We the People: Confessions of a Caucasian Southerner 

By Harry Moore 

Broadstone Books, 2024 

Paperback: $28.75 

Genre: Poetry 

Reviewed by Edward Journey 

Cover of We the People. Light blue background with two marble statues.

In our current urgent age of reckoning, poet Harry Moore has written a collection of poems that recall a time that might seem remote to some. Moore evokes the memories of the past that must be reconciled with the present, as these poems – many of them autobiographical – wrestle with a personal legacy that Moore now realizes was privileged and blinkered. 

We the People: Confessions of a Caucasian Southerner is Harry Moore’s seventh and most recent poetry collection. Moore lives in Decatur after over four decades of teaching in Alabama community colleges. In this latest book, he ponders, at times, his own inaction. Looking back on an unpleasant family encounter in “Revive Us Again,” the speaker regrets that he, “in shame and surprise // … fled into a world / I lacked courage to change.”  

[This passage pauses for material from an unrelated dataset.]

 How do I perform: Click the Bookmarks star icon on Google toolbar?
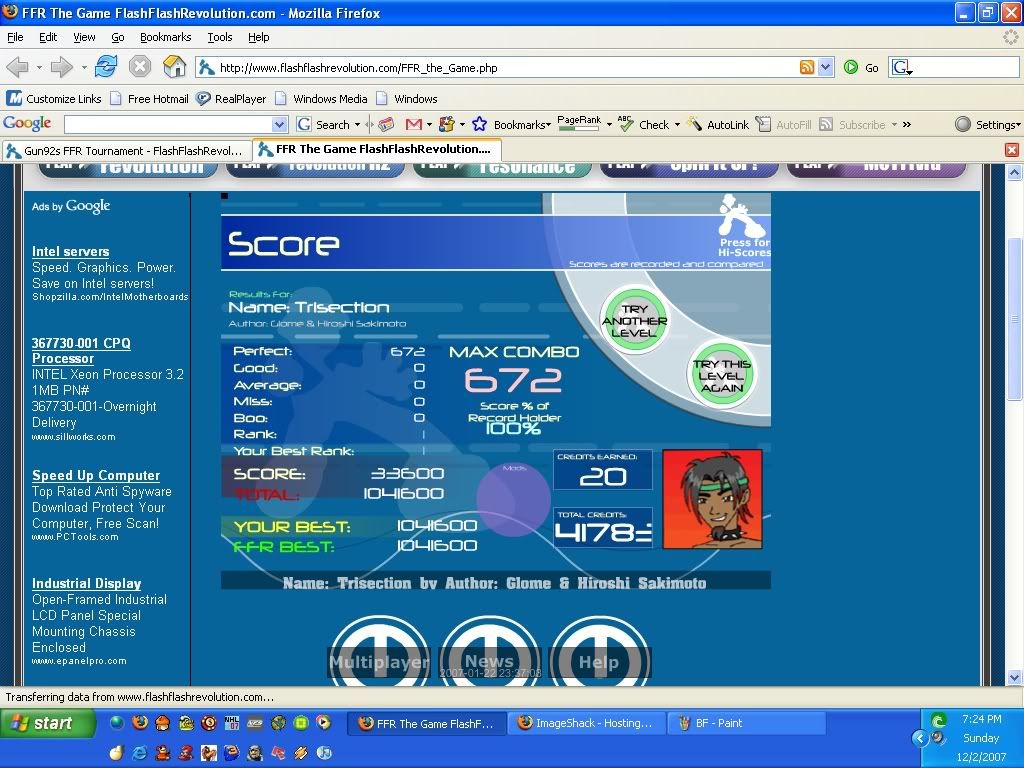480,124
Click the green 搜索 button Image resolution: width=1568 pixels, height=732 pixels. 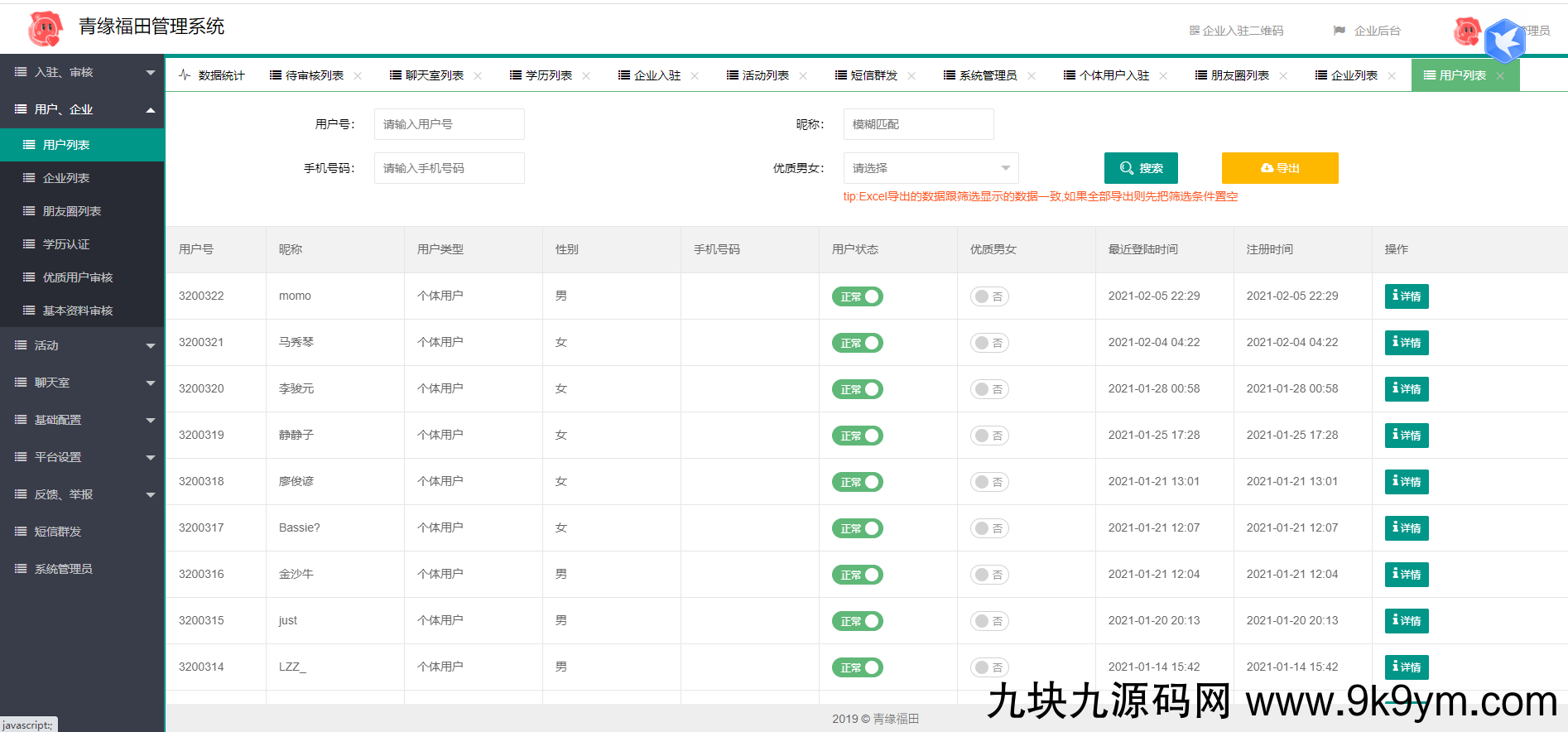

Many of these poems take on an elegiac tone. Tuskegee Airmen, the Tuskegee Syphilis Study, and the Scottsboro Boys all get a nod. Herman Shaw, a “survivor” of the syphilis study, is remembered in two poems. In “Herman Shaw (II),” Shaw is being honored at the White House, says he can forgive, forget. Moore writes, “Is this possible – after / the ships, the auction blocks, the war, / a state constitution bloated and tangled / to block freedom at every turn, lynchings / to breed fear and cowering …” 

Many of the poems are personal profiles of experiences and personalities observed during childhood. They often recall the ways in which racism becomes ingrained in youth. In one poem, Tuskegee veterinarians arrive to care for a family heifer whose calf is too big to birth. The vets’ “light color and crisp speech” make the family wonder “where they might be from.” A poem titled “Micro-Aggressions: You People” is followed closely by a series of poems called “Micro-Civilities,” which regard all-too-familiar situations as well as a rush to judgment. 

The clunky subtitle, “Confessions of a Caucasian Southerner,” seems, perhaps, superfluous; any astute reader will quickly discover the impetus and theme of these poems without the titular prompt. There are lyrical depictions of rural life and civility throughout, often tinged with the stain of painful memories and collective insensitivity. The poem “A New Earth: 1955,” dedicated to Rosa Parks, is my favorite poem in the collection. It presents the annual cycle of a cotton field while aiming forward to larger truths and “a new planting, for / a harvest like none we’d ever known.” That poem soars in the subtlety and surprise of its approach.   

Moore’s poems often make me think of the social justice chant, “Say Their Names.” In fact, two poems, “Isham’s Will” and “Inventory: Ransom’s Estate,” take their language and names directly from actual legal documents – hypnotically impassive lists of names of enslaved human beings. Moore’s attentive approach to language is emphasized by the etymologies that introduce certain poems: Moor, privilege, reparations, segregate…  

Harry Moore’s We the People provides insights into slices of life in a segregated and complicated South – past and present. Lush descriptions of pastoral scenes give way to brutal reminders of chattel slavery and its enduring aftermath. We the People is honest poetry of searing insight, memory sans sentimentality, and blunt reckoning. 

 

Edward Journey, a retired university professor and theatre professional living in Birmingham, regularly shares his essays in the online journal “Professional Southerner” (www.professionalsoutherner.com).